2.      Wewenang MK Memutus SKLN

Kewenangan Mahkamah Konstitusi untuk memutus sengketa kewenangan konstitusional lembaga negara yang kewenangannya diberikan oleh UUD, di samping melakukan pengujian undang-undang terhadap UUD, pada dasarnya merupakan kewenangan konstitusional yang dibentuk dengan tujuan untuk menegakkan ketentuan yang terdapat dalam UUD. Ini disebabkan karena dari dua hal inilah persoalan konstitusionalitas dapat timbul.
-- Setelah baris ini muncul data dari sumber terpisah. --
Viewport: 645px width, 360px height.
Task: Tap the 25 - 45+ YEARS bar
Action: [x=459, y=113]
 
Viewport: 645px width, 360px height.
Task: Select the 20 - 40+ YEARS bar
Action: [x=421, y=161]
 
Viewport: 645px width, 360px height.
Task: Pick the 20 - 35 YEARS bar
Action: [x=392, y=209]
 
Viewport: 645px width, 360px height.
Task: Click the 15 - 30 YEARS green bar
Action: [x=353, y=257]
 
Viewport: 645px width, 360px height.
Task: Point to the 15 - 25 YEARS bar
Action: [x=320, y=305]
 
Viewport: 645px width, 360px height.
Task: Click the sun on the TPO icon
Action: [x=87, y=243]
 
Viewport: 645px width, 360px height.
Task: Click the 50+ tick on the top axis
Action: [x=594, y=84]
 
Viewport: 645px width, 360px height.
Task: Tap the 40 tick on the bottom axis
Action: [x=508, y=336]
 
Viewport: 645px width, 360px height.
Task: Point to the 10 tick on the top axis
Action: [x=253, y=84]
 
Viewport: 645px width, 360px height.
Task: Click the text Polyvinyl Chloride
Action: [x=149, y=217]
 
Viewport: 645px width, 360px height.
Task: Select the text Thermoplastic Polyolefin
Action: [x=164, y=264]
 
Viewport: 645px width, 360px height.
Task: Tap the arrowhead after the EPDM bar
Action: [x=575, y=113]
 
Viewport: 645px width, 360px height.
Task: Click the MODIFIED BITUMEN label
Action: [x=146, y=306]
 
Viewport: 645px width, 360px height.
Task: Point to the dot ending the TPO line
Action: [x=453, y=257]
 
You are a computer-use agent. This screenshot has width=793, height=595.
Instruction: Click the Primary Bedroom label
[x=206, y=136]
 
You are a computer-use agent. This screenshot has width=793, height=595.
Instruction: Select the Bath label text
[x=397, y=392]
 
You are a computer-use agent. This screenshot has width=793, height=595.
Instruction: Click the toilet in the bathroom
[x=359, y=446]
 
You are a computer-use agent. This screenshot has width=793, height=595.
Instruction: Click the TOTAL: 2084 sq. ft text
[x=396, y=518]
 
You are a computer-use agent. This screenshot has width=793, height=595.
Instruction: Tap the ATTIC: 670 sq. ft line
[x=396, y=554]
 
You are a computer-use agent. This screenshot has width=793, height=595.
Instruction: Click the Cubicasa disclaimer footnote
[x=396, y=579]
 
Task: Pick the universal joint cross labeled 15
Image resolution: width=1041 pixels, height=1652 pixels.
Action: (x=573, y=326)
Fungsi Mahkamah Konstitusi sebagai peradilan konstitusi tercermin dalam (2) dua kewenangan tersebut, yaitu: (1) kewenangan untuk menguji undang-undang terhadap UUD; dan (2) kewenangan untuk memutus SKLN yang kewenangannya bersumber dari UUD.[3]

3.      Pengertian Lembaga Negara

Dalam konsep hukum tata negara positif (positieve staatsrecht), lembaga negara merupakan organ negara atau alat-alat perlengkapan negara yang biasanya diatur atau menjadi materi muatan dalam konstitusi atau undang-undang dasar suatu negara.

4.      Hukum Acara Memutus SKLN

Hukum Acara Sengketa Kewenangan Konstitusional Lembaga Negara (SKLN) adalah hukum acara yang mengatur tentang bagaimana perkara SKLN di Mahkamah Konstitusi itu diselesaikan.

Berdasarkan praktik, sengketa kewenangan konstitusional lembaga negara ini dapat terjadi karena beberapa hal:

(1) adanya tumpang tindih (overlapping) kewenangan antara satu lembaga negara dengan lembaga negara lainnya yang diatur dalam konstitusi atau Undang-Undang Dasar;

(2) adanya kewenangan lembaga negara yang kewenangannya diperoleh dari konstitusi atau Undang-Undang Dasar yang diabaikan oleh lembaga negara lainnya;

(3) adanya kewenangan lembaga negara yang kewenangannya diperoleh dari konstitusi atau Undang-Undang Dasar yang dijalankan oleh lembaga negara lainnya, dan sebagainya.

Hukum Acara Sengketa Kewenangan Konstitusional Lembaga Negara paling tidak secara formal bersumber pada ketentuan-ketentuan:[4]

a.       Undang-Undang Nomor 48 Tahun 2009 tentang Kekuasaan Kehakiman.

b.      Undang-Undang Nomor 24 Tahun 2003 tentang Mahkamah Konstitusi; dan

c.       Peraturan Mahkamah Konstitusi Nomor 08/PMK/2006.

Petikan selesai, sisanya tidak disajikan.